The year, 1972 or -73. My two older sisters would once in a rare while be allowed to spend their money on records IF it wasn't rock and roll music. Simon and Garfunkel were allowed, but just barely.

I'm not sure where my mother or other sisters were during this memory. Perhaps they were out in the garden or cooking in the kitchen....but I remember having the living room all to my eight-year-old self. I remember the scratchy brown chesterfield and the knubbly green carpet. I remember taking Simon and Garfunkel's Greatest Hits out of it's white paper and carefully placing it on the record player, then moving the heavy arm over and gently placing it on the black vinyl.

My favorite side was Side 1. They mentioned Jesus in "Mrs. Robinson" for starters, they felt groovy...they sang about silence having a sound. But the song that really got me was "I am a Rock". I would sit there, cross-legged on the floor with the record jacket on my lap, and sing that song with all my childish heart. When the song was over, I'd lift the needle arm and put it back at the beginning of the track and listen to it again, and again, and again...

I was a year younger than everyone else in my class at school, and I didn't fit in there very well. This song made me feel strong inside, I think. I read the lyrics now and they almost make me laugh. They read like bad junior high poetry! But I'm glad that song was there for me when I was a lonely little girl.

7 comments:

Christopher Newton said...

Hey, I was a year younger than everyone in my class too. I barely turned 17 before I graduated. It is a alienated place to be, all right. I was intellectually there but in every other way back with the kids a year behind me, who I couldn't associate with because they were too lowly. Or something.

But wasn't that song about a guy who keeps telling himself he is a rock, an island - but, if you had only been nine, you would have seen he was just telling himself that. He was actually a lonely boy too, like that other great Canadian artist Paul Anka.
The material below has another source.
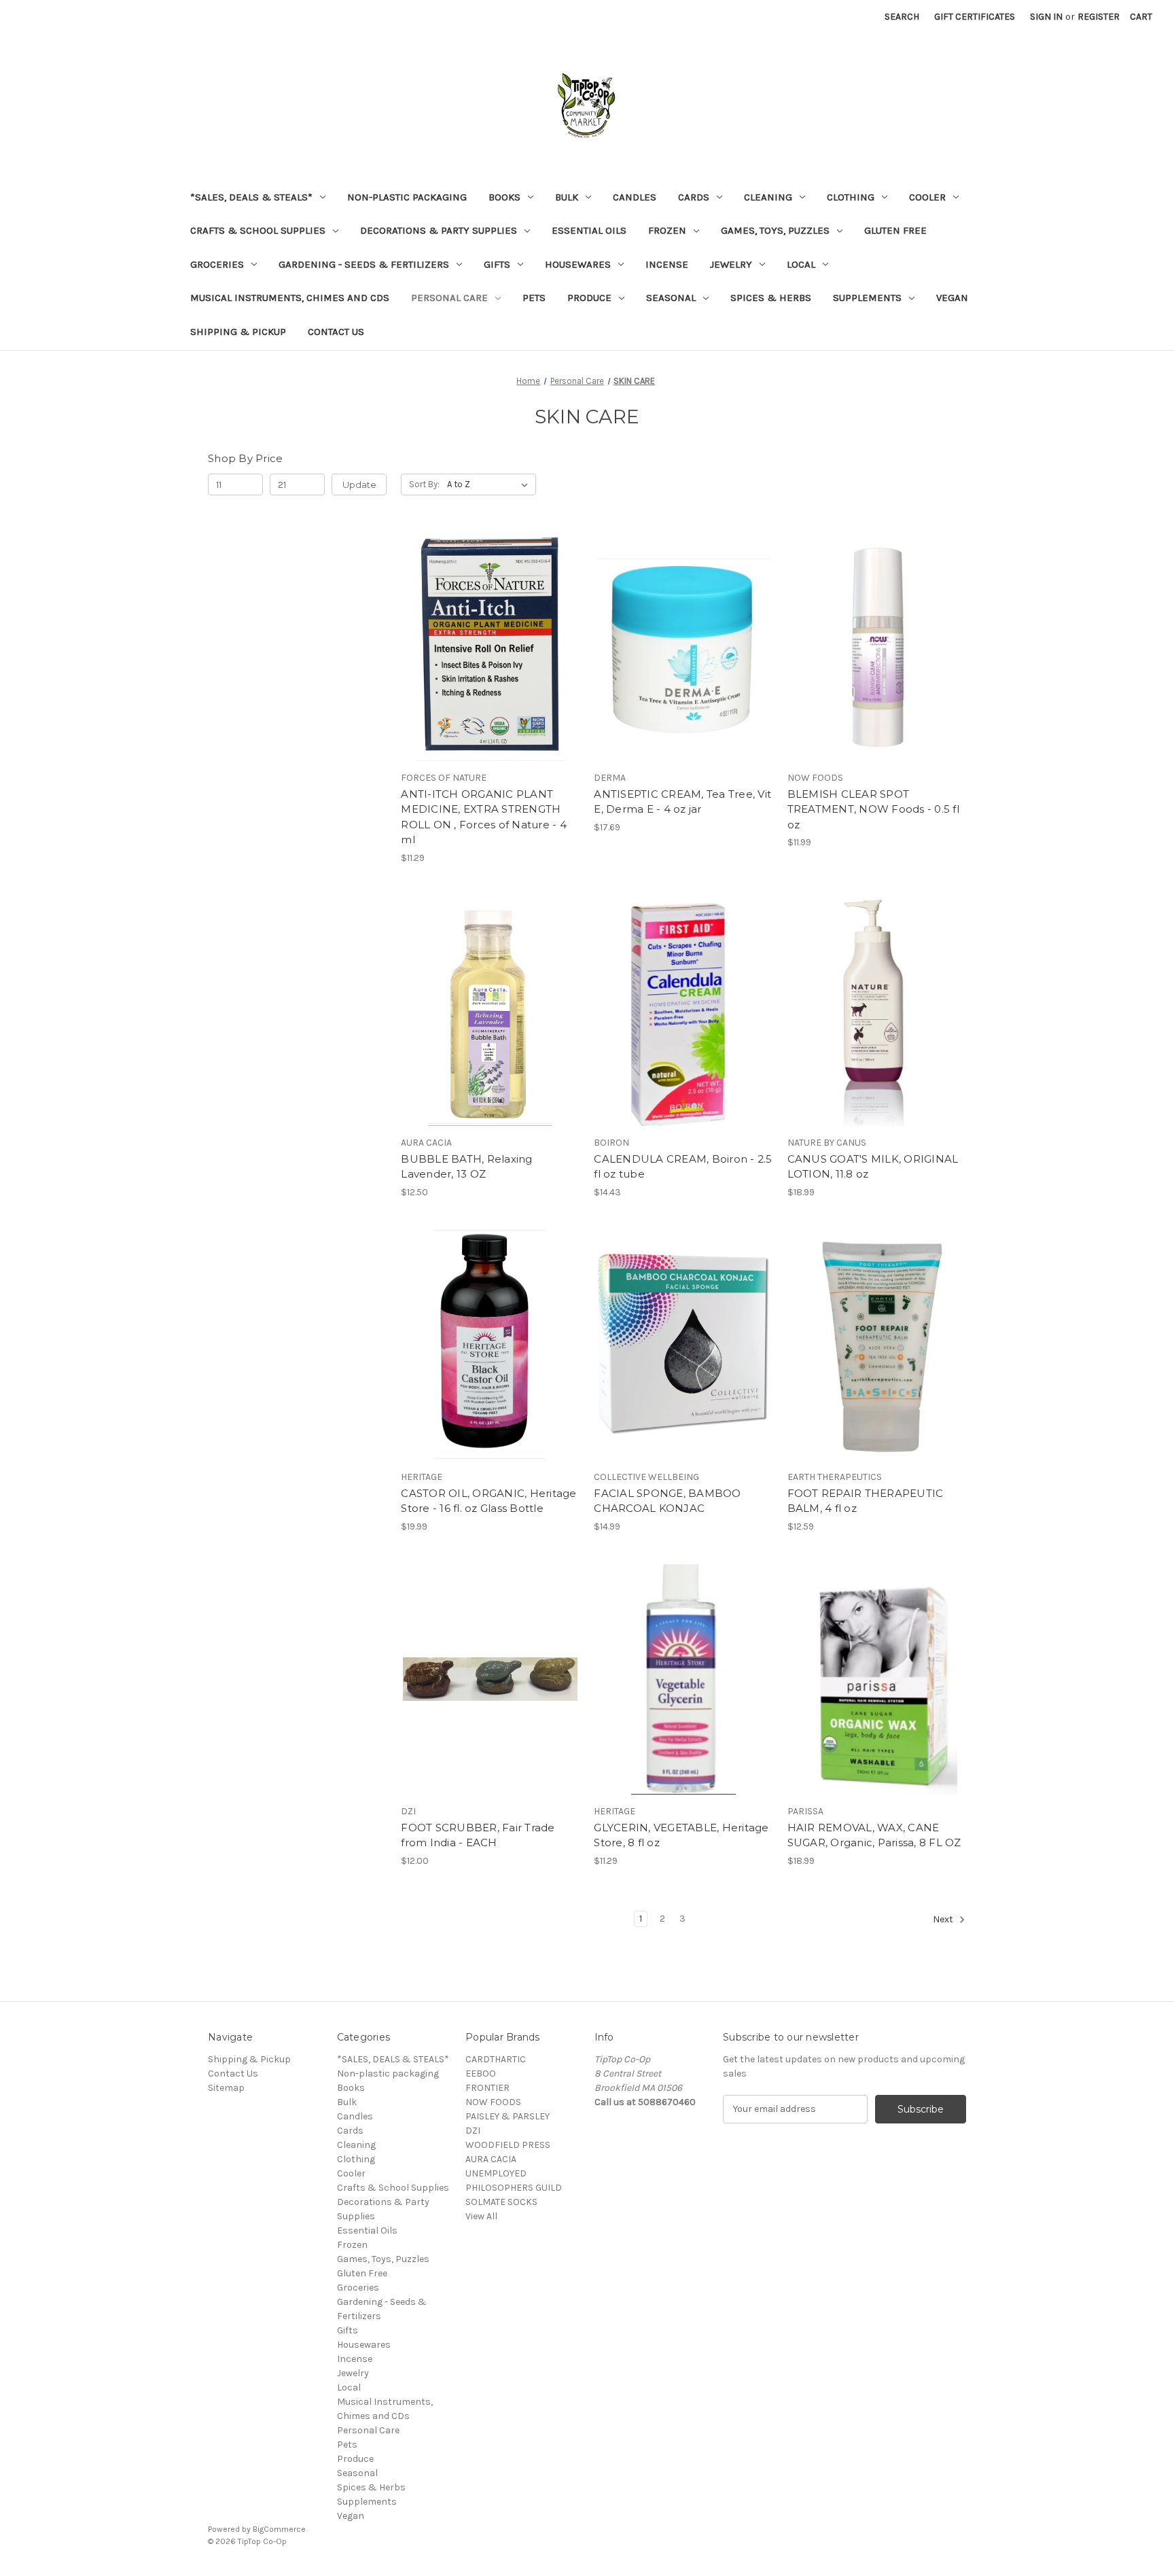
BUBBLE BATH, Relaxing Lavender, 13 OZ (466, 1166)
This is a really good piece, Paula. Someday I hope you'll post about how you evolved from this little kid into the punk princess. I really want to know.

Anonymous said...

We had to study that song in High School. The meaning behind thw words...etc, etc. I hate disecting poetry, once you've dicected it, the poem or song loses it's meaning.

Power songs, yeah, I had those when I was younger too...songs that made me feel like I could do it all, that I was important...that you could never hurt me...Music really is so amazing that way...I'm not gonna try to disect that either....

Be blessed.

mull-berry said...

Taking a brand new album out of it's crisp paper sleeve and putting it on a turntable is nothing like today where you struggle with the plastic wrapping on the CD case and watch it disappear into the CD player.
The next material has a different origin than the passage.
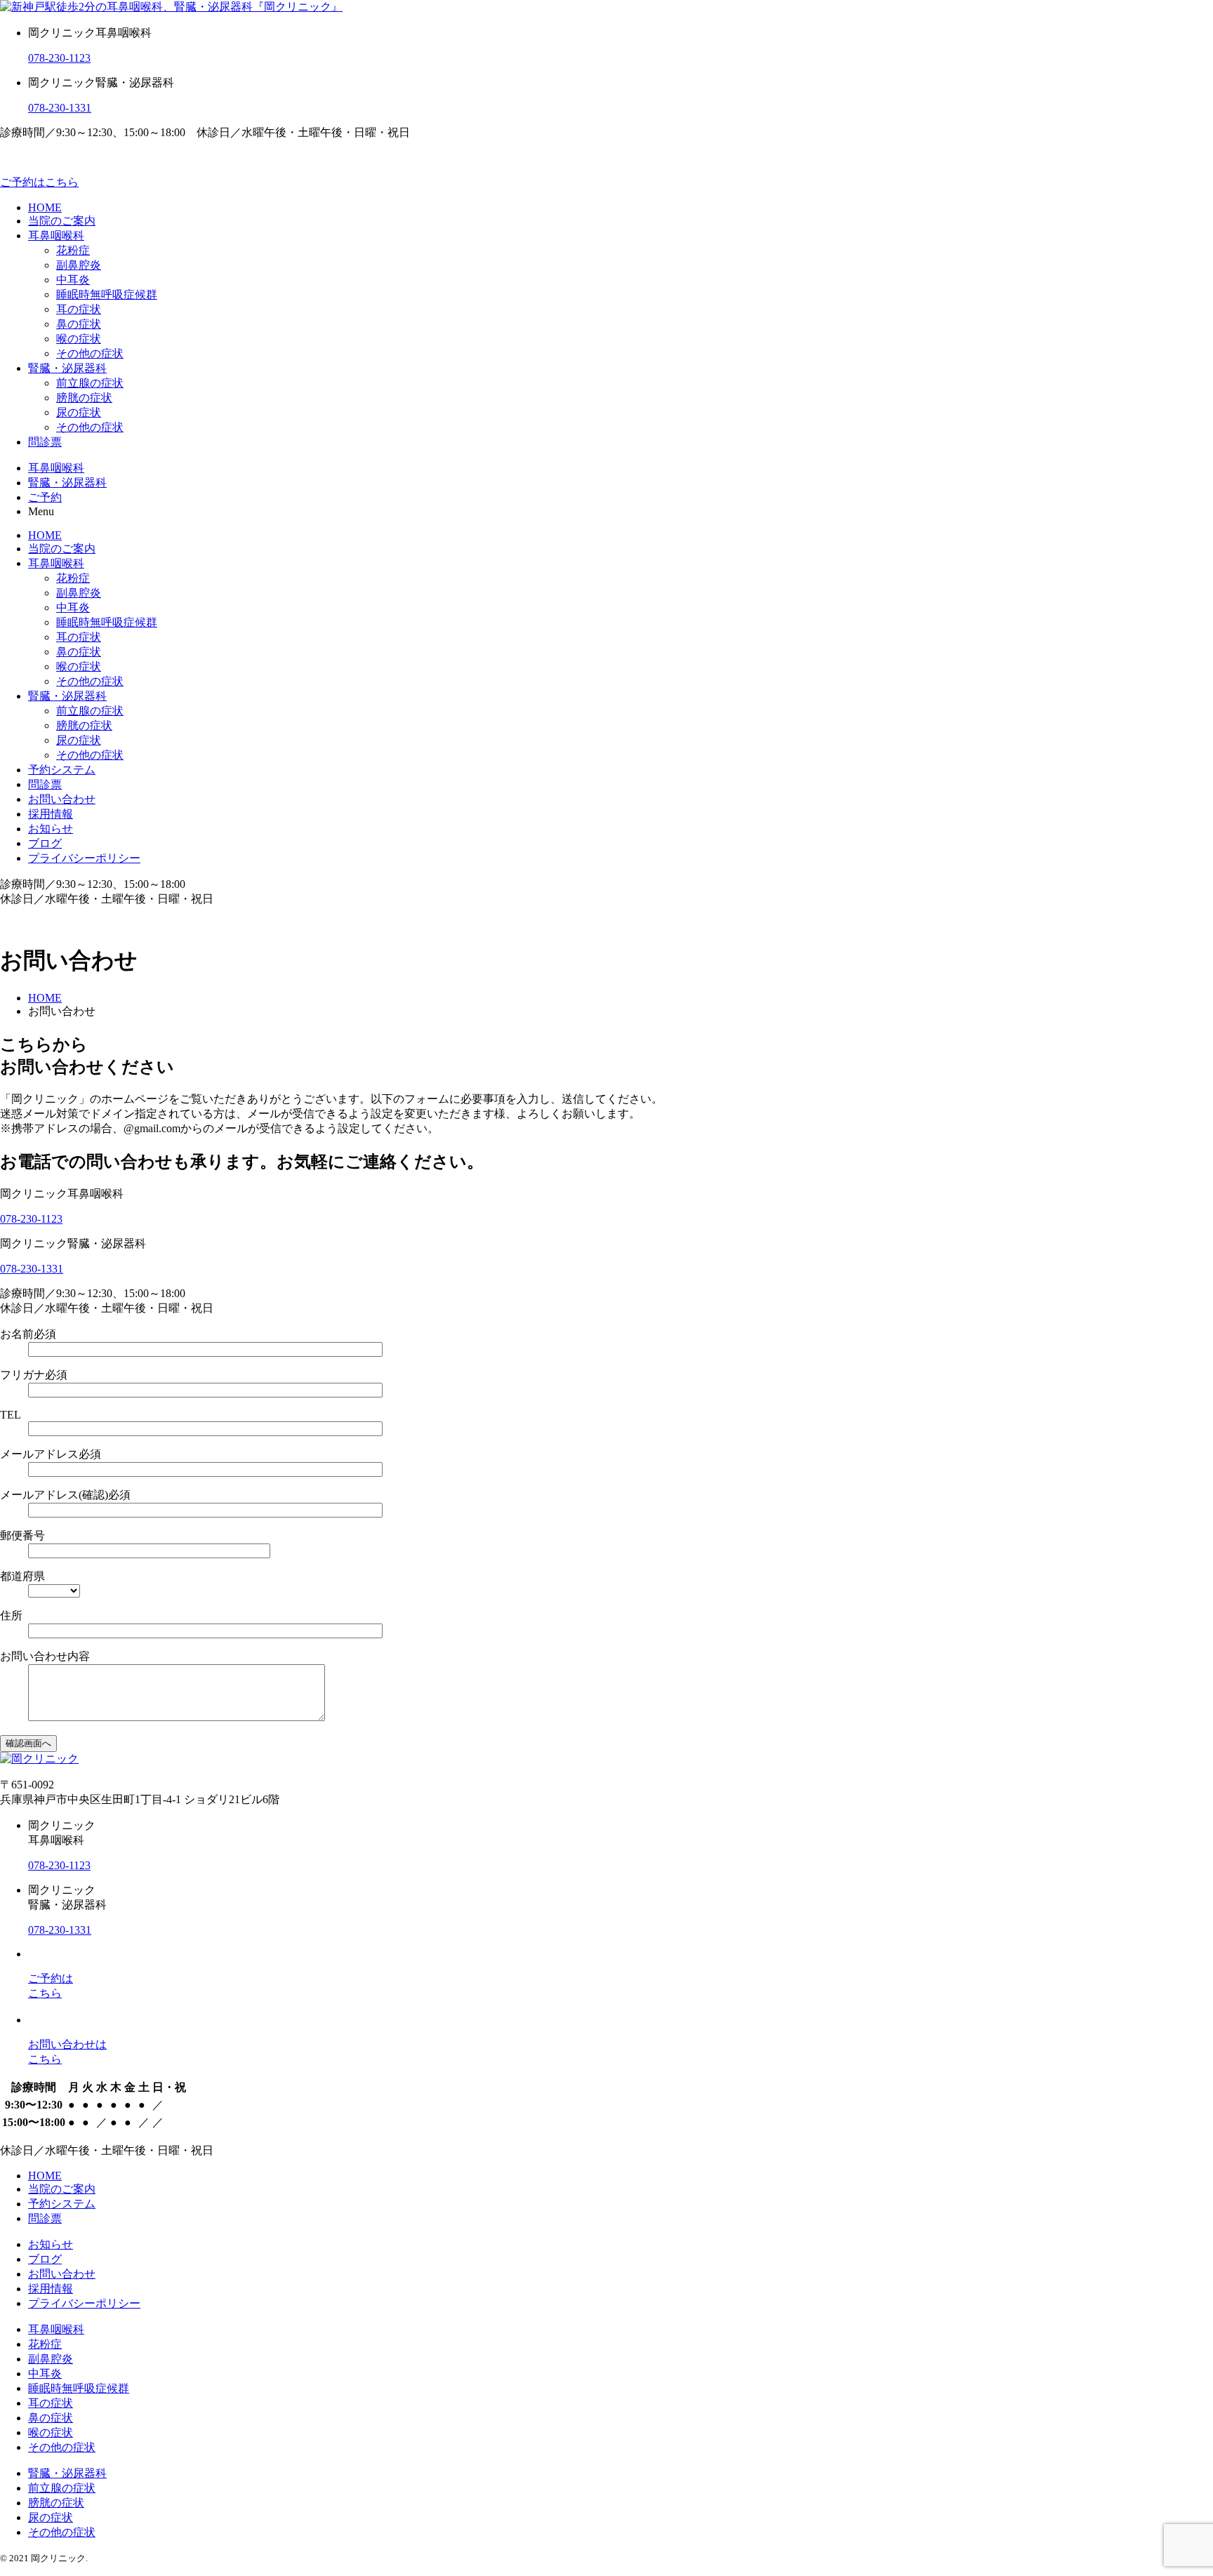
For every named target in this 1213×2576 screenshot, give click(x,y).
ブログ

My parents had the Rubber Soul/Beatles album, one by Herb Albert and the Tijuana Brass and the Tchaikovsky's Nutcracker Suite.

Then we (the kids) had The Monkees. My sister and I would put on our white knee-high socks, pretending that they were go-go boots and dance on the coffee table. My brother and neighbor, Jimmy, would play the pretend keyboards. Jimmy liked coming to our house because my mom would let him do stuff like this ... his mom had everything covered in plastic and made them all play outside!

Spoke said...

In the early 70's, I had a red, plastic suitcase-style record player.The single speed was 45. I had many 45s. Beatles, Stones and lots from Wolfman Jack's personal favorites list. If HE liked it, I bought it.
When I put the player near my window and held the needle above the spinning surface, I could pick up the occasional CB Radio conversation. I didn't know what the heck they were saying to each other!

Annacond said...

I love the stuff you remember at my house and then blog about. Last night was cool, it's been too long since I've had a living room full of women eating cheesecake, watching a movie. Thanks!

Me said...

I think I studied that song in English. We also had to dissect it too, and compare it to some other poem we had previously dissected.
It was horrible.
I'm glad it made you feel better though, Paula.
Shari

Anonymous said...

I remember listening to my parents 'Johnny Cash at Folsom Prison' and wishing that I could sweat like Johnny did on the cover of the LP.

And, I remember when someone quoted a line to "I am a Rock" to me; in reference to me if my rememberance is correct.